The management of emotions, a new nursing skill ?

In emergency ward, it is observed that there are a significant number of sudden

death shortly after admission, despite optimum medical care. However, it appears that

organization of the emergency ward is not affected, nurses occult this difficult moment,

they continue to take care of other patients, and they don’t seem to be affected by

negative emotion.

Therefore, the question is how nurses implement an appropriate emotional

process facing sudden death. In view of the professional field, two interviews of twenty

minutes with experienced nurses, and three short interviews with young nurses from

emergency ward, revealed how places of practice and the representations nurses have

of them, affect emotional experiences of nurses when they are faced with difficult care

conditions leading to sudden death. Assumptions were made on a connection between

emotional management and professional skill.

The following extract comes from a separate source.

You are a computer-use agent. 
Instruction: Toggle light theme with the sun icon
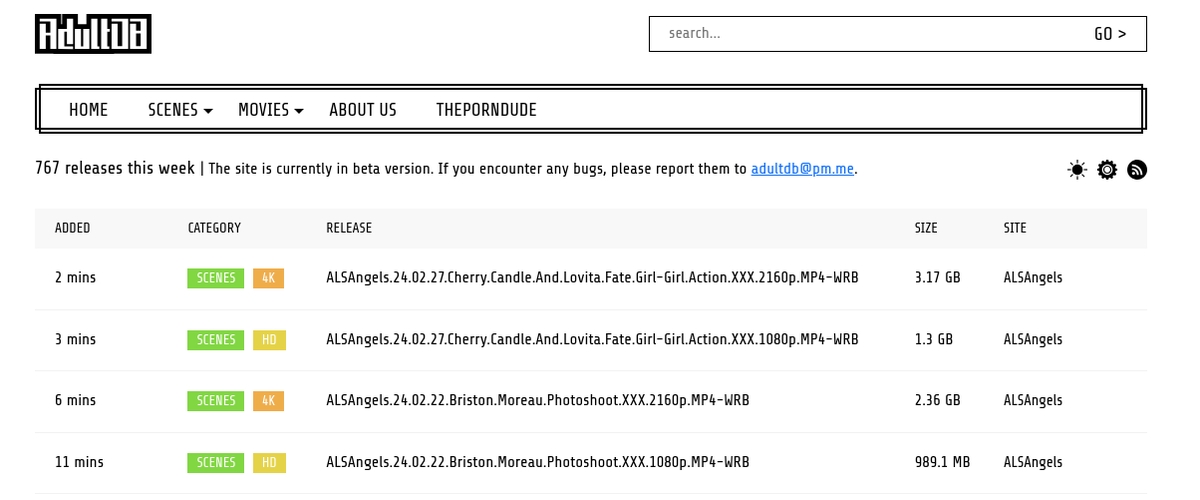tap(1077, 170)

This research is based on the emotional work implemented by nurses. It would

be interesting to investigate how this reflexive process contributes to the development

of their professional skills and increases their performance, particularly in emergency

situation. Emergency technical care could be a good situation to focalise on. It could

prove through a qualitative survey, how the ability of caregivers to manage their

emotions in emergency, could affect the quality of their work. If emotional work

contributes to develop professional skills and promotes the well-being at work, it could

contribute also to improve the quality of care.